Slavery is often used to discredit the wisdom and contributions of the Founding Fathers. Our Revolutionary War began to change the national attitude about the meaning of freedom. The Founding Fathers kicked this off with the Declaration of Independence. Some of our founders vigorously complained that Great Britain forcefully imposed upon the colonies the evil of slavery. Thomas Jefferson heavily criticized the British policy.
Our wise founders knew full well when demanding our freedom from tyranny it would require wisdom and ideals many in our nation would not and could not live up to at the moment. It has taken more than 180 years to get here.
Christian author Ravi Zacharias once said, “We should never judge a philosophy by its abuses, but by its truths.” This is true of the philosophy, principles and values enshrined in our Declaration. Just because only some of the founders opposed slavery and some did not choose to end it immediately does not negate the truth in our Declaration that “All men are created equal” and are “endowed by their Creator with certain unalienable Rights, that among these are Life, Liberty.”
It took more than 180 years of struggle between Americans to arrive at a national point of view in harmony with the ideals and principles of the Declaration. Slavery no longer exists in the United States, and civil rights have been assured to all people in our nation.
Over the 4th of July Holiday, Colin Kaepernick tweeted a portion of a speech by Frederick Douglass.
“What have I, or those I represent, to do with your national independence? ... This Fourth of July is yours, not mine. ...There is not a nation on the earth guilty of practices, more shocking and bloodier, than are the people of these United States, at this very hour.”

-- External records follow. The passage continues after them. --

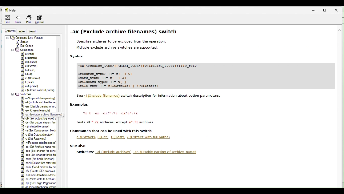 This screenshot has height=194, width=344. What do you see at coordinates (18, 19) in the screenshot?
I see `Back ` at bounding box center [18, 19].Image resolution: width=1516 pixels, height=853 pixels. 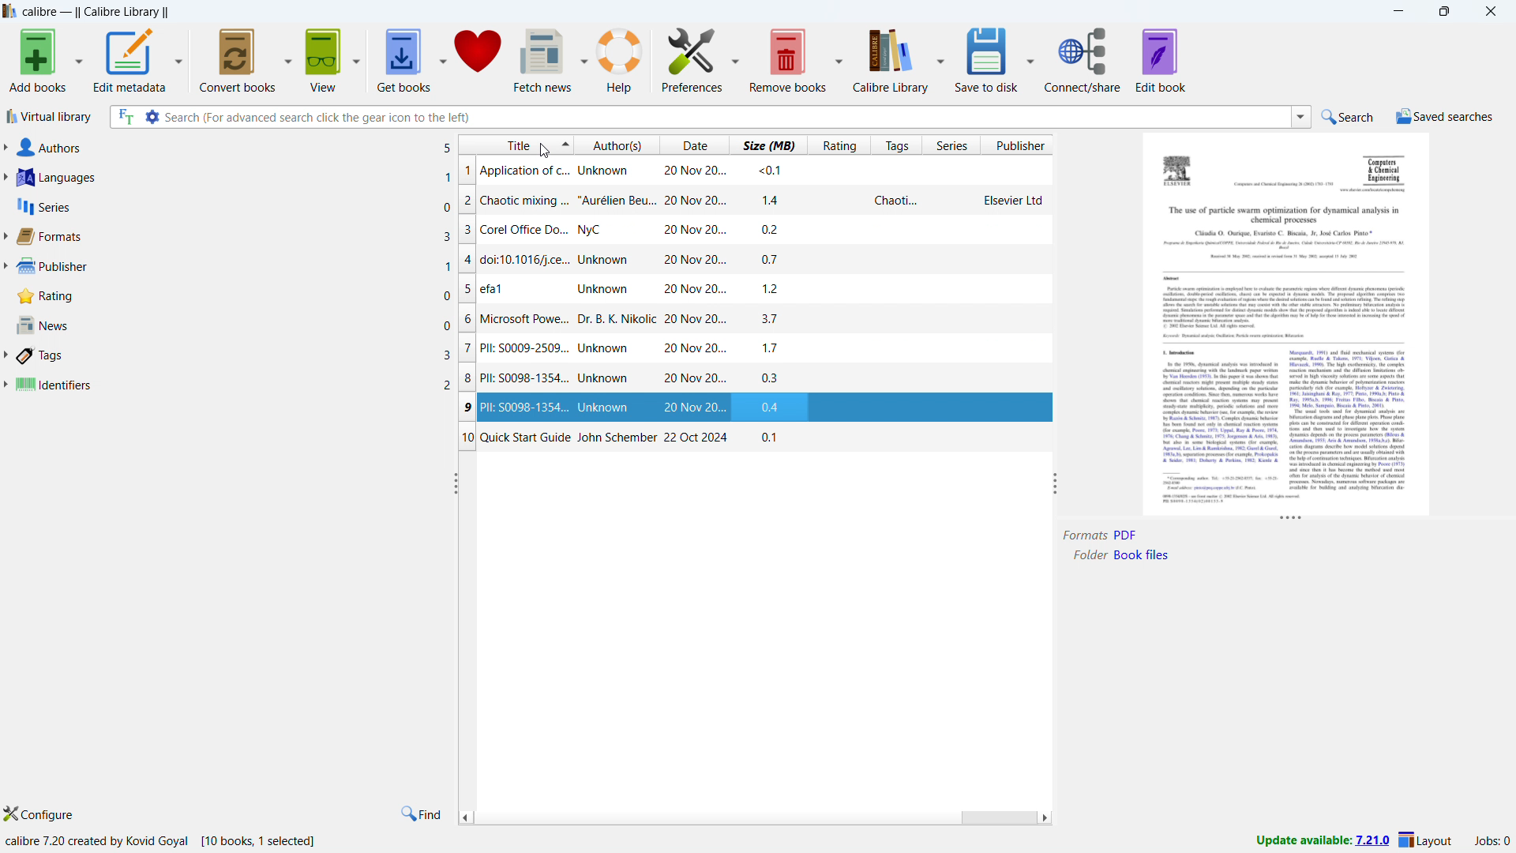 What do you see at coordinates (606, 347) in the screenshot?
I see `Pll: 0009-2509... Unknown 20 Nov 20...` at bounding box center [606, 347].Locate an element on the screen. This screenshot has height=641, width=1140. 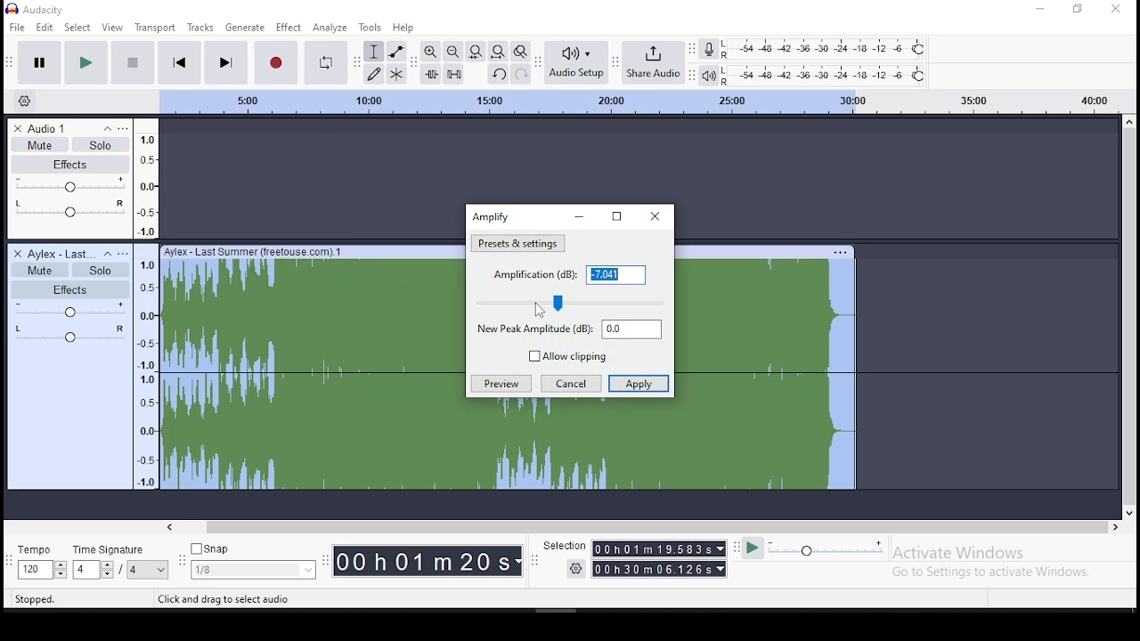
minimize is located at coordinates (1038, 9).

But context matters. If Mr. Kaepernick read the entire speech, he would know Frederick Douglass was staunchly anti-slavery but was hardly anti-American. In the very same speech, Douglass said, “I, therefore, leave off where I began, with hope. ...While drawing encouragement from ‘the Declaration of Independence,’ the great principles it contains, and the genius of American Institutions, my spirit is also cheered by the obvious tendencies of the age .... Allow me to say, in conclusion, notwithstanding the dark picture I have this day presented, of the state of the nation, I do not despair of this country.”
The Colin Kaepernicks of this world are blind to the blood and sacrifices of those who came before us to gain freedom and rights for black Americans. It’s an insult to them, an insult to their sacrifices, and an insult to the true progress that America has made.